26 Nisan 2013


"Dış dünyayla başa çıkmak istiyorsan, insanların yüzünü görmesine izin vermeyeceksin. Dünyada herhangi bir yere gidebilirsin; yeter ki insanların gerçekte kim olduğunu bilmelerine izin verme. Tamamen normal, sıradan bir hayat sürebilirsin. Yeter ki hiç kimsenin gerçeği öğrenecek kadar yakınına sokulmasına izin verme."
— Chuck Palahniuk

16 Nisan 2013

pazarları erkencikten kalkıp evimi temizlemeyi, yıkanmış, derin derin yumuşatıcı kokan temiz çamaşırları katlamayı, çorapları eşlemeyi çok seviyorum.
tek tek çekmecelere yerleştirmek, az da olsa dağılan ortalığı toplamak içimi ısıtıyor.
onca temiz kokan odanın üzerine,
sade türk kahvesiyle
tekrar tekrar Behzat izlemeye de bayılıyorum... :)

13 Nisan 2013

hani böyle "sırıtan" birini görüyor ya önce.
o da gülmeye yüz tutuyor ama gülmüyor da hani gözlerinin altı çocuk çocuk kırışıyor ya.
peşine de "sırıtma lan!" patlatıveriyor ya.
bayılıyorum.

sonra.
canını acıtan bir şeyle karşılaştığında tesbihine gidiyor ya elleri mahçup bakışları da peşine.
göz kapakları iniyor.
saçları dökülüveriyor ya.
sonra can acısı kızgınlığına dönüşüyor, ama gözleri de dolarken, "ben böyle işin sıfatını sikeyim!" diye diye hızlı hızlı savuruyor ya kafası saçlarını öfkesiyle hani.

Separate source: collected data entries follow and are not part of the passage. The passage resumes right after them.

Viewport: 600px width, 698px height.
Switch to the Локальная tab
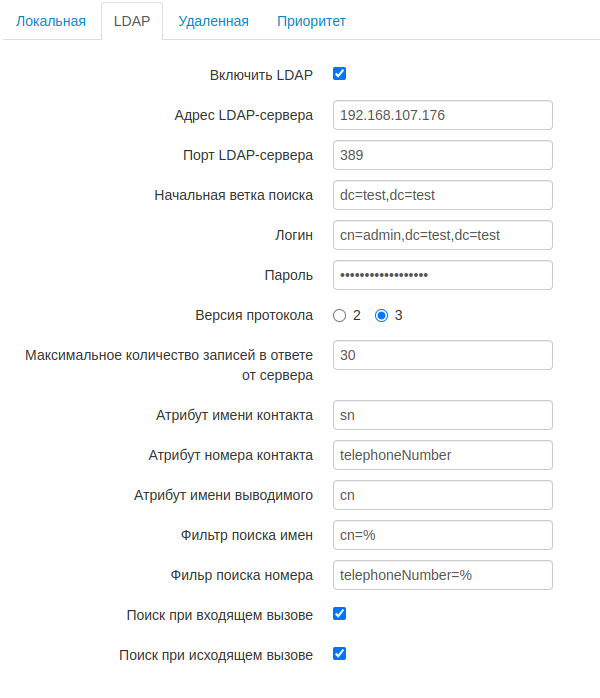coord(51,21)
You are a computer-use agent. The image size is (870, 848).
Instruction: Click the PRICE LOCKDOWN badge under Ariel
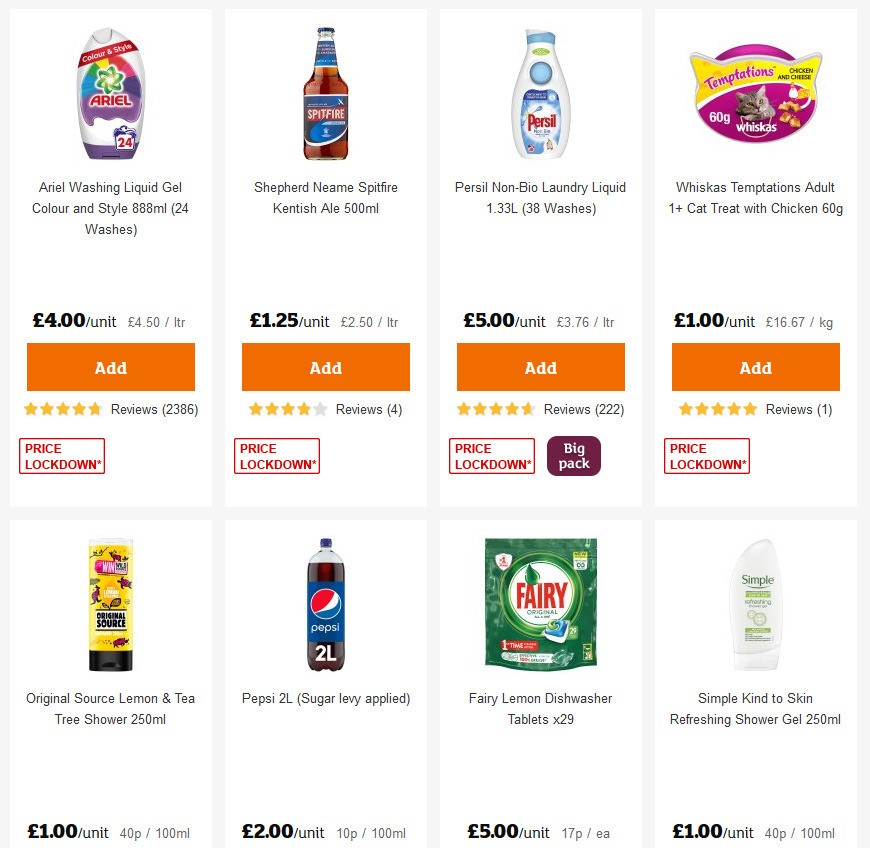coord(61,455)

ve bir de gençlerbirliği kupasındaki sek votkası
ya da
yeşil koltuğunun üzerindeki sıkılgan bira yudumlaması nasıl geçiyor ya boğazından...

ve bir de paytak ayakları.
ve bir de dikişlerine bakışımı -her seferinde- kaçıramadığım, kendimi alamadığım, deri ceketi.

behzat bittiğinde ne yapacağım bilmiyorum.
ama hem tadı hem de vaktidir vedanın.
lakin avuntum en baştan izleyebilesiliğim.

behzat, çok güzel adam vesselam!

11 Nisan 2013

gelince ben.
raKıları koyup evde.
sonra izlemeye gidelim nolur bu güzel, masaldan kadını... 
.)

2 Nisan 2013

mutfak masalı

tüm gün içinde kaybolduğum, yoğrulduğum, iç'Lendiğim, neş'Elendiğim bir mutfağın göbeğinde ayaklarımın üzerinde seyir ediyorum. sessizliği sevmiyor şu sıra zihin yollarım. çünkü şimdilerde beni uyuşturabilecek ne minik daireler, ne şuursuz içecekler var. tüm yollar o kadar açık ve bıçak sırtı ki. ya özlemime ya da öfkeme yenilmemem gerekiyor. sürekli tepemde bir denge iradesi zili çalıyor.
aslında tüm bu kavga mecrasının içinde ben kendi mecramı arıyorum. sessiz, dingin, kabuk bağlamış ve yarası  artık kaşınmayan bir iç mecraya tuğla diziyorum. tuğlalar hazır. çimento hazır lakin gecesinde kondurabileceğim bir geceyi denk getiremiyorum.
karanlık korkumun kokusu, gece konulasının sürecine direnç üretiyor. sırtına biniyor. inmemecesine.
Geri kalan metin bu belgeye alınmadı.